Gegenfinanzierung

“Überzogene Summen”: Handel, Gastronomie skeptisch

Wirtschaft
13.03.2015 21:13
Die geschätzte Summe von 900 Millionen Euro, die durch eine Registrierkassenpflicht im Zuge der Steuerreform in den Staatssäckel gespült werden soll, können Gastronomen nicht wirklich nachvollziehen. Vor einiger Zeit sei in der Politik noch von 500 Millionen Euro die Rede gewesen, was zeige, "dass es sich um Kaffeesudleserei handelt", erklärte der Gastronomie-Obmann der Wirtschaftskammer, Helmut Hinterleitner, am Freitag. Für ihn seien sowohl 900 als auch 500 Millionen "bei Weitem überzogen als Summen".

Für Kleinstbetriebe gebe es nun auch die Frage der Investitionskosten. Insbesondere die angedachte Vernetzung der Registrierkassen mit Finanzämtern würde "Riesenkosten" verursachen, so der Spartenobmann der Gastronomie. Er erinnerte daran, dass es für Unternehmungen mit mehr als 150.000 Euro Jahresumsatz ohnehin eine Registrierkassenpflicht gebe.

Registrierkassenpflicht auch für Zeltfeste?
Hinterleitner warf die Frage auf, ob denn eine Registrierkassenpflicht künftig auch für Vereinsveranstaltungen oder Zeltfeste gelte, wo ja auch Umsätze erzielt werden und die Mehrwertsteuer gilt. "Das ist die Frage", so Hinterleitner. "Wenn so etwas wie die Registrierkassenpflicht angedacht ist, sollte das für alle gelten aus unserer Sicht."

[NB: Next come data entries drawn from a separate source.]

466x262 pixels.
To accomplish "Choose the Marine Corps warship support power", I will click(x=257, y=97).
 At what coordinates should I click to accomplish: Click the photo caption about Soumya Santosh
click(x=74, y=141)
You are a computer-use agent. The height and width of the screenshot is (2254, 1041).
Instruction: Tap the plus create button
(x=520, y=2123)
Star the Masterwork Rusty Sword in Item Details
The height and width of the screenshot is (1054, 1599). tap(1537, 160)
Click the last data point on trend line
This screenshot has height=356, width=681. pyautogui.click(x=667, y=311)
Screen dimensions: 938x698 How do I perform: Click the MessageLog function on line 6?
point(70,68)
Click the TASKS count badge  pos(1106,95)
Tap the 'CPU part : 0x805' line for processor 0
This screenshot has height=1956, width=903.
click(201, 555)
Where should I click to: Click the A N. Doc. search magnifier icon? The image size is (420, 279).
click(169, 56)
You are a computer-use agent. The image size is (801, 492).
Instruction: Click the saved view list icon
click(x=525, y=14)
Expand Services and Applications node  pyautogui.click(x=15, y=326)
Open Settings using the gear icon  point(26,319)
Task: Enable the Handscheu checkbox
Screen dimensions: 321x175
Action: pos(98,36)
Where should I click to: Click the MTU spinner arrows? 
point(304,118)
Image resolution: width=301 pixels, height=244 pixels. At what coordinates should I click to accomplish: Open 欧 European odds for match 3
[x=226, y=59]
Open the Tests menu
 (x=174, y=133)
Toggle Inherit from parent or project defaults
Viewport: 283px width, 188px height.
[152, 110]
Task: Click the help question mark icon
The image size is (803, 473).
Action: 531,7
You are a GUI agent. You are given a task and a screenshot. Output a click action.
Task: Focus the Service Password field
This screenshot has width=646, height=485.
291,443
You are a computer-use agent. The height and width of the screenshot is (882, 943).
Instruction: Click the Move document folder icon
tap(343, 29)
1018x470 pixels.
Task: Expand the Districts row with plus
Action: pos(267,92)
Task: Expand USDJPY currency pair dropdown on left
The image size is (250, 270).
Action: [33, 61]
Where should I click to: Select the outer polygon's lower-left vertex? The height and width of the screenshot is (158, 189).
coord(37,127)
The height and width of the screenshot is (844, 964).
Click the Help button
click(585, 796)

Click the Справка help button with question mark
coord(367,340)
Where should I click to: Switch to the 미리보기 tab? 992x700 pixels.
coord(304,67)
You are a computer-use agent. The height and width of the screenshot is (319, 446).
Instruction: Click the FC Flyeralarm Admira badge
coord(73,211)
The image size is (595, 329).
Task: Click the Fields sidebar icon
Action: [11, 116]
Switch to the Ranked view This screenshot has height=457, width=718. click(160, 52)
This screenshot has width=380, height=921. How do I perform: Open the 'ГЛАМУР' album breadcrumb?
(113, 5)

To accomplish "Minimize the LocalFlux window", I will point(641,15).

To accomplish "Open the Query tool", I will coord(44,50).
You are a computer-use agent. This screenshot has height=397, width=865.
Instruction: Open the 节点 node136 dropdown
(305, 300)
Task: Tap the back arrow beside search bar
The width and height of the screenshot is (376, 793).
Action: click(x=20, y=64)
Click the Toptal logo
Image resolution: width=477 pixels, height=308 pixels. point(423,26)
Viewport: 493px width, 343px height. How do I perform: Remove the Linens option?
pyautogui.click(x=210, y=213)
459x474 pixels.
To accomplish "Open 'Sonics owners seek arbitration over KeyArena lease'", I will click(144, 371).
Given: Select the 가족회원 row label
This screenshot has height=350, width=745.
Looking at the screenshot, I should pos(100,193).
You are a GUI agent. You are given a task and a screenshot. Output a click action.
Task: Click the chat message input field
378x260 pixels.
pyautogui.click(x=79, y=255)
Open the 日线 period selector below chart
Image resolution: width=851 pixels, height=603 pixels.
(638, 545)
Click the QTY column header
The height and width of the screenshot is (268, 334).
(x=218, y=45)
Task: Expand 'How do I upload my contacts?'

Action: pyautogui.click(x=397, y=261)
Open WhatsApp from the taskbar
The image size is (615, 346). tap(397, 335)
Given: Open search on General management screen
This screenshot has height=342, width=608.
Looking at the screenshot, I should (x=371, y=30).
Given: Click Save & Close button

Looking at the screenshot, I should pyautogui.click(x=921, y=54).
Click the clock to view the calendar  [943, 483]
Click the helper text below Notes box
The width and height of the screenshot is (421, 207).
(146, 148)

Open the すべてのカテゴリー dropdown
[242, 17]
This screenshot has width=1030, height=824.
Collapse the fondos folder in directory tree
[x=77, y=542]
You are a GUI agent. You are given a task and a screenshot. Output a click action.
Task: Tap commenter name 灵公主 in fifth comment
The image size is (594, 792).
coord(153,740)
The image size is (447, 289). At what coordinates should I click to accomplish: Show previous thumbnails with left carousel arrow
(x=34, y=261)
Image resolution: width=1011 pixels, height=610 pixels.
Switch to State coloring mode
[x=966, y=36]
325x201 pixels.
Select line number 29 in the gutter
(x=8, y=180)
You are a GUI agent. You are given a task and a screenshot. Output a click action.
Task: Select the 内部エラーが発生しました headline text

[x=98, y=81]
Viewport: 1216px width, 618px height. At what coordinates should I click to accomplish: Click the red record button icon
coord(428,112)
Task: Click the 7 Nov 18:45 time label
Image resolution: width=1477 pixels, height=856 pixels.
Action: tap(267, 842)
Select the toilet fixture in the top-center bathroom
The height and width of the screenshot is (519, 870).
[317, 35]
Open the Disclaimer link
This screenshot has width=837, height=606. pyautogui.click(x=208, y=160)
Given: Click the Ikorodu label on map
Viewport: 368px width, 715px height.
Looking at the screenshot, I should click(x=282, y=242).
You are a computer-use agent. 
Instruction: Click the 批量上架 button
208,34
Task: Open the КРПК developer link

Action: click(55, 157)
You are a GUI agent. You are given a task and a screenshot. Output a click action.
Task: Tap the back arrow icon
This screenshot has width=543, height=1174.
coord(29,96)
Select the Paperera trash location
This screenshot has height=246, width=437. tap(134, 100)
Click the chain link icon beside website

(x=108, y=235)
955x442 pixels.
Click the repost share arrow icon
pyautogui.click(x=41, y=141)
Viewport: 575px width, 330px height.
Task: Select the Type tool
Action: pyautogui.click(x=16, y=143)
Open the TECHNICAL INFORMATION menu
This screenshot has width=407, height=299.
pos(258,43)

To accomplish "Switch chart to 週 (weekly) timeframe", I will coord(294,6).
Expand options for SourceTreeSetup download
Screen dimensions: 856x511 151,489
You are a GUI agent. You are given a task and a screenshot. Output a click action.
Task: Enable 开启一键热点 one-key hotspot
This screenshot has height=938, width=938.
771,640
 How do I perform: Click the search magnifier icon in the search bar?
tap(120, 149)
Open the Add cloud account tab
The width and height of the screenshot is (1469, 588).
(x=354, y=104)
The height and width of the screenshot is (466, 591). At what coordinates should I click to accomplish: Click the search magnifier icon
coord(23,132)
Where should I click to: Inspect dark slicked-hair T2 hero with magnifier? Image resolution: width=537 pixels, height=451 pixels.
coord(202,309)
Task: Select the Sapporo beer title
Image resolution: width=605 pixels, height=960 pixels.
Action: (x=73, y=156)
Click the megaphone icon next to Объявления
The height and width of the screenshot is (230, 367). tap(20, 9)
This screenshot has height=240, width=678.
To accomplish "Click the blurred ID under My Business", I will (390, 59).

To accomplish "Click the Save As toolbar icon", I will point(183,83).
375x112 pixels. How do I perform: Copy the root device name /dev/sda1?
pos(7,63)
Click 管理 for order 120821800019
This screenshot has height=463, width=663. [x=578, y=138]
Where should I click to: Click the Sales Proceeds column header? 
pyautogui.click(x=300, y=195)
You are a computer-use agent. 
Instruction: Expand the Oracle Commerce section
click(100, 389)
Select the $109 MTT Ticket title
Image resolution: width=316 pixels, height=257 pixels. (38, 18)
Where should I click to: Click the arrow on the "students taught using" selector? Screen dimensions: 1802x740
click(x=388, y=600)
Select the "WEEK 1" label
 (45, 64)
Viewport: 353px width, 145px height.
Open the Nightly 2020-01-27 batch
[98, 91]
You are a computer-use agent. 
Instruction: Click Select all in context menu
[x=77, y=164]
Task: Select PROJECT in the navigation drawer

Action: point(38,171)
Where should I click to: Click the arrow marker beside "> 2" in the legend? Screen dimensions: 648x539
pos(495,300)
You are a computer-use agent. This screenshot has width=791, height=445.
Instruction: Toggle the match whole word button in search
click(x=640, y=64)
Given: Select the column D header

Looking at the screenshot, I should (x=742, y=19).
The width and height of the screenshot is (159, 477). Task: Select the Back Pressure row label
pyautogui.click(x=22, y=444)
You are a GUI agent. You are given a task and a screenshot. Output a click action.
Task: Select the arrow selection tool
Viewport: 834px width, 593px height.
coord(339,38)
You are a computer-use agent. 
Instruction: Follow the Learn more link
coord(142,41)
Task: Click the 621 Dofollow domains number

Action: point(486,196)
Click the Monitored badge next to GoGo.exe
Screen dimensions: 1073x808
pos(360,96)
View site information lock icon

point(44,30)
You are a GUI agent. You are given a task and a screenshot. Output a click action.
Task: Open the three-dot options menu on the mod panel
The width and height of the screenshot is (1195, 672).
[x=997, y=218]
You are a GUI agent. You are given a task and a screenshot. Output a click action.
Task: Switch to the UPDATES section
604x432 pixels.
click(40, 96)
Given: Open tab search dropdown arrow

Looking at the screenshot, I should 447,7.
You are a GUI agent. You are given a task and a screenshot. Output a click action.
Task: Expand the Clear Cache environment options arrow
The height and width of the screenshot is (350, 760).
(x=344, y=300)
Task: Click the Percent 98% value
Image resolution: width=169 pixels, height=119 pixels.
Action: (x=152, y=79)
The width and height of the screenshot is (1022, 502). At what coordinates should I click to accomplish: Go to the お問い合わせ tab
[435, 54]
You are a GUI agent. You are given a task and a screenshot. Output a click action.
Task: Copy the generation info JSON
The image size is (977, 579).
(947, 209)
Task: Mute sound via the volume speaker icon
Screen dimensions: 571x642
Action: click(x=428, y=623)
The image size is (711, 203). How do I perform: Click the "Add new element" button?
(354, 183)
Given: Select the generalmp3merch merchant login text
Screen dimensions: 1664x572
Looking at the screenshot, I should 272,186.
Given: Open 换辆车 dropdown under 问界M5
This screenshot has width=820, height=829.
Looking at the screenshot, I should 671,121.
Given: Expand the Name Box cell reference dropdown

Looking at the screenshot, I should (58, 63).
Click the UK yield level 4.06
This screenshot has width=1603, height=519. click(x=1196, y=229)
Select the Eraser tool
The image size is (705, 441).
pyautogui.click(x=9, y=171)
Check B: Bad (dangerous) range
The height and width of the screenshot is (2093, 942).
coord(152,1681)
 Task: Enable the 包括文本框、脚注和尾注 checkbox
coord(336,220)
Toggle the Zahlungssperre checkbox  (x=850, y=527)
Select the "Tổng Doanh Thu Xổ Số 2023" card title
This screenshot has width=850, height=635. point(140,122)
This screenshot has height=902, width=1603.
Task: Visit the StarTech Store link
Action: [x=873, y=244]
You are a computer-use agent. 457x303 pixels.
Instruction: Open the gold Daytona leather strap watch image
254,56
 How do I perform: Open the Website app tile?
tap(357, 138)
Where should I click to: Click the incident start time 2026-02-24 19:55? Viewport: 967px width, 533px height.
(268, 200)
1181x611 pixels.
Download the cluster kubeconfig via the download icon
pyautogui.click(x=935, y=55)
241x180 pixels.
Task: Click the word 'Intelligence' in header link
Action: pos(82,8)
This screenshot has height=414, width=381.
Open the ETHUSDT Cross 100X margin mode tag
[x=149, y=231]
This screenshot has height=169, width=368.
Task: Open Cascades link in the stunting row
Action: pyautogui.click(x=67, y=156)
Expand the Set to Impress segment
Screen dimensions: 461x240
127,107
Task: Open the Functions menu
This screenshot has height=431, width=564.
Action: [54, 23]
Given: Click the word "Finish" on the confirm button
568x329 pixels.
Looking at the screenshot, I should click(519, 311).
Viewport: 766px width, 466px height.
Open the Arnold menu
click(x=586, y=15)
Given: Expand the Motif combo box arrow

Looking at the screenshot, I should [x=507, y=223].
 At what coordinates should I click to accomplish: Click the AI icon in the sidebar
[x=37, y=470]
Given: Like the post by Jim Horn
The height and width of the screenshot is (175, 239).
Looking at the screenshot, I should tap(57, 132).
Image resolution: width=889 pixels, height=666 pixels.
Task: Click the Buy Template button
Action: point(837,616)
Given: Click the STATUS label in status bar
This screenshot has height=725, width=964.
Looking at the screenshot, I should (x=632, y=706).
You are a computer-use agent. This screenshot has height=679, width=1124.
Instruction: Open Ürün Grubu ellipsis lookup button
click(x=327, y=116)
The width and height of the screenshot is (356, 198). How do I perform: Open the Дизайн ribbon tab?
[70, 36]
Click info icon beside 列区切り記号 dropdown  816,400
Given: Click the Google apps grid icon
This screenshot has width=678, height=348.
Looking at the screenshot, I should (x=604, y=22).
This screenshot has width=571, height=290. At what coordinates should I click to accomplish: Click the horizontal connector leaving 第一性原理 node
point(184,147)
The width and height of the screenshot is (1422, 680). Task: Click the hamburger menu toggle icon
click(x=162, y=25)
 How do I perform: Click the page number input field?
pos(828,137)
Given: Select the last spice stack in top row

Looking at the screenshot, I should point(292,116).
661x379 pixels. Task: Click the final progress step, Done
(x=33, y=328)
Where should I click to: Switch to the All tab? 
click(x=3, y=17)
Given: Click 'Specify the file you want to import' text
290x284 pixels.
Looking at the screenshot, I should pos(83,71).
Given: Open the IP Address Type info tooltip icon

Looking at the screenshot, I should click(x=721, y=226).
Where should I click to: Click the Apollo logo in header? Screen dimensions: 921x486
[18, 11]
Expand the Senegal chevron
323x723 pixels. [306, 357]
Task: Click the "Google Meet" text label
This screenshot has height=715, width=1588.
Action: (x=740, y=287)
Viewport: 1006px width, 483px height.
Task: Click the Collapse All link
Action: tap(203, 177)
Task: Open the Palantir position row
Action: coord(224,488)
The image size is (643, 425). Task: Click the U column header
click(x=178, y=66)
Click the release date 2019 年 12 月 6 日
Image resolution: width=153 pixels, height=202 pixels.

Beim geplanten Aus für das Bankgeheimnis bei Betriebsprüfungen ortet der Wirtschaftskämmerer "quasi eine Generalverurteilung ohne Verdachtsmomente". Ihm stellt sich die Frage, "ob hier nicht ein Eingriff ins Grundrecht geschieht, das ist ein Generalverdacht". Auf die von der Regierung erhofften Mehreinnahmen von 700 Millionen Euro wollte Hinterleitner nicht eingehen.

Mehrwertsteuererhöhung für Hoteliers "unverständlich"
Der Gastronom, der auch selbst ein Hotel führt, stört sich naturgemäß - wie zuvor auch schon die Österreichische Hoteliervereinigung (ÖHV) - auch an der "unverständlichen Erhöhung des ermäßigten Mehrwertsteuersatzes im Beherbergungsbereich von zehn auf 13 Prozent". Wie die ÖHV argumentierte Hinterleitner hier mit einer Gefährdung der Wettbewerbsfähigkeit gegenüber der Schweiz, Deutschland und Italien.

Handel: Einnahmen um "Vielfaches überzogen"
Auch aus der Handelsbranche drang Skepsis nach außen. Für Wirtschaftskammer-Handelsobfrau Bettina Lorentschitsch ist die Schätzung von 900 Millionen aus der Registrierkassenpflicht "vielleicht nicht um das Zehnfache, aber um ein Vielfaches überzogen".

Vor allem kleine Betriebe aller betroffenen Branchen würden durch die Registrierkassenpläne schwer getroffen. Lorentschitsch fürchtet einen "Bürokratie-Overkill". Gleich wie bei den erweiterten Möglichkeiten zu Betriebsprüfungen handle es sich um einen "Generalverdacht gegen redliche Unternehmer", der sie überrasche und nicht sein könne.

Hoffnungen auf "Realitätsbezug im Parlament"
Lorentschitsch hoffte stark, "dass im parlamentarischen Prozess noch ein gewisser Realitätsbezug in den Pläne hergestellt wird. Bei den Kleinen gibt es nichts zu holen. Sie sind das Rückgrat unserer Wirtschaft - und gleichzeitig wird das Aussterben von Einzelhändlern, Nahversorgern und Gastwirtschaften betrauert", gab sie zu bedenken. Außerdem müssten unter einem Umsatz von 150.000 Euro ja auch ordentliche Aufzeichnungen geführt werden, auch ohne Registrierkassa. Einziger positiver Aspekt sei, dass Händler ohne feste Verkaufsstellen - beispielsweise Maronibrater oder fliegende Händler - von der Registrierkassenpflicht nicht getroffen würden, so Lorentschitsch.